自分で考えることを放棄して、どこかで見たような設定を寄せ集めて、評価を取りにいく作品を追い求めてしまったのだから。
多分、総曲輪さんが俺を受賞させてくれたのだって――
* * *
「滑川さん」
「……総曲輪くんか。直接オフィスに来るなんて、めずらしいね。どうしたんだい?」
私は、デビューから10年近くたち、はじめて新人賞の審査委員を務めた。そして、あの作品を読んで、その余韻冷めやらぬまま、ある朧げな決意を胸に、出版社に足を運んでいた。
「私、作家を辞めて編集者になろうと思います」
私は気付けば、担当編集にそう告げていた。
「ええええっ!?」と、いつもは冷静な担当が椅子から転げ落ちる。
「どどど、どうして!?」
上ずった声でたずねてくる担当に、私は一つの原稿を差し出した。
「これを、今回の審査委員特別賞とします。そして……、これを書いた子を、私の手で育てたいからです」
「ん……ってこれ、技術力不足を指摘されて、一次時選考落ちしてるじゃないか! こんなものまで読んでたのか……?」
「審査委員特別賞の選考基準は、特に定められていなかったように記憶していますが」
「いやまあ、そうなんだけどさ……」
すっころびながら、呆れたように見上げて来る。まあ、そうだろう。私だって、名前に目が行かなければ読むことはなかった。だが、
「読んでみてください。1章だけでいいです。それで、納得いただけると思います」
それは、運命だったのだと思う。
「……わかった」
滑川は椅子に座りなおして、デスクに原稿を置いてその小説を、才能を、読み始めた。
「やっぱり、文章の粗が目立つな……」
「それは認めます。でも――」
「……おお……いや、確かにこれは……」
ぺらぺらと次つぎ頁が捲られていく。1章まででいいといったのに、2章、3章と読み進め、結局、最後まで読んでしまった。額には汗が浮かんでいる。
「……どうですか」
そう問うのは少し緊張したが、結果は明らかだ。
「ああ……。確かにこれは、育てたくなる。だけど、どうして総曲輪くんが辞める必要がある?」
滑川は、まるで何かを避けるようにそう口にする。でも、逃さない。私は、逆に尋ねる。
「もうわかっているでしょう? 率直な意見を聞かせてください。私とこの子、どちらの方が上ですか?」
「……」
「滑川さん」
……はああ、という大きなためいきとともに、ったく俺に言わせるんじゃないよ、といいながら、その答えが返ってくる。

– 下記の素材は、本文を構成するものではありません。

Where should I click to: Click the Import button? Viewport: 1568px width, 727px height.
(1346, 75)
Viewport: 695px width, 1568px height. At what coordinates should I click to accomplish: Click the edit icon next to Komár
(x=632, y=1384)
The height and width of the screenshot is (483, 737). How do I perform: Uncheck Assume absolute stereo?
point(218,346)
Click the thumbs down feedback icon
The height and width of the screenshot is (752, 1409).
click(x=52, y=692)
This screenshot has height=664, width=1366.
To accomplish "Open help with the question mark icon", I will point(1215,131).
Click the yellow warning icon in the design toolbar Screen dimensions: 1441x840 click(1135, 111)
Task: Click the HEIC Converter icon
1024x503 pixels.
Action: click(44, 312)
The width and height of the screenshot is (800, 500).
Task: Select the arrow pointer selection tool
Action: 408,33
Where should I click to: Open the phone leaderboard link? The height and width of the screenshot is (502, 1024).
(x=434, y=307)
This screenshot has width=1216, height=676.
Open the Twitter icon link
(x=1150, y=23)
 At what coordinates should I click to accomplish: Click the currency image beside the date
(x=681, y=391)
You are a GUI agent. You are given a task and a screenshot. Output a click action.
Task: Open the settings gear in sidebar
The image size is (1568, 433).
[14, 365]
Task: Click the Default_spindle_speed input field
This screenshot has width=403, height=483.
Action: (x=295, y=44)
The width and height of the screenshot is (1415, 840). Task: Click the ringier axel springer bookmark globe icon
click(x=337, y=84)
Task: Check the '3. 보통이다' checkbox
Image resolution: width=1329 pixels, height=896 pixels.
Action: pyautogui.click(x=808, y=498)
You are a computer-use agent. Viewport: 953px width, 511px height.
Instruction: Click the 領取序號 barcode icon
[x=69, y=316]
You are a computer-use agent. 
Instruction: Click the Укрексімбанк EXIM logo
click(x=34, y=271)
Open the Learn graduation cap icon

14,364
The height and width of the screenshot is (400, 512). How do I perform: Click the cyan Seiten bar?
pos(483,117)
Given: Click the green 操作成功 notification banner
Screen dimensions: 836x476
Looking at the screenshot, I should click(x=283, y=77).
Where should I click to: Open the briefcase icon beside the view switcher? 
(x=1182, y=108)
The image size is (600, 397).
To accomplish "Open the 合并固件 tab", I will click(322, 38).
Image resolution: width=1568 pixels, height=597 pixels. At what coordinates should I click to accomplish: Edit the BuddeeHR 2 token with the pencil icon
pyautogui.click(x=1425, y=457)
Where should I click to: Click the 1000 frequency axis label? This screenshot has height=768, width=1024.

「才能だけで言えば、君以上だ。……こんなに心底楽しんで書いてる人間には、あったことがない」
「……わかりました」
正直にと言ったのは私だけど、やはり多少は傷つく。だが、それ以上に、私の目に狂いはなかったと確信できて、興奮もした。
私は一度、一つの道を一人で究めた末に、大切な人を失っている。だけど私は、そのことから、彼女から、一つ学んだ。一人で先を走るだけが、全てではないってことを。誰かのために生きるということの、尊さを。
そしてここには、私以上の世界を見せてくれる人がいる。
それならば私は、この小説の作者のために……私の本当の名前に似た、この人のために。伴走者として、全てを捧げよう。
「滑川さん。私は、作家『総曲輪庵』を辞めて、編集者『総曲輪庵』として、『江口』くんの才能を支えます」
一人の女性のことを脳裏に浮かべながら、私は言った。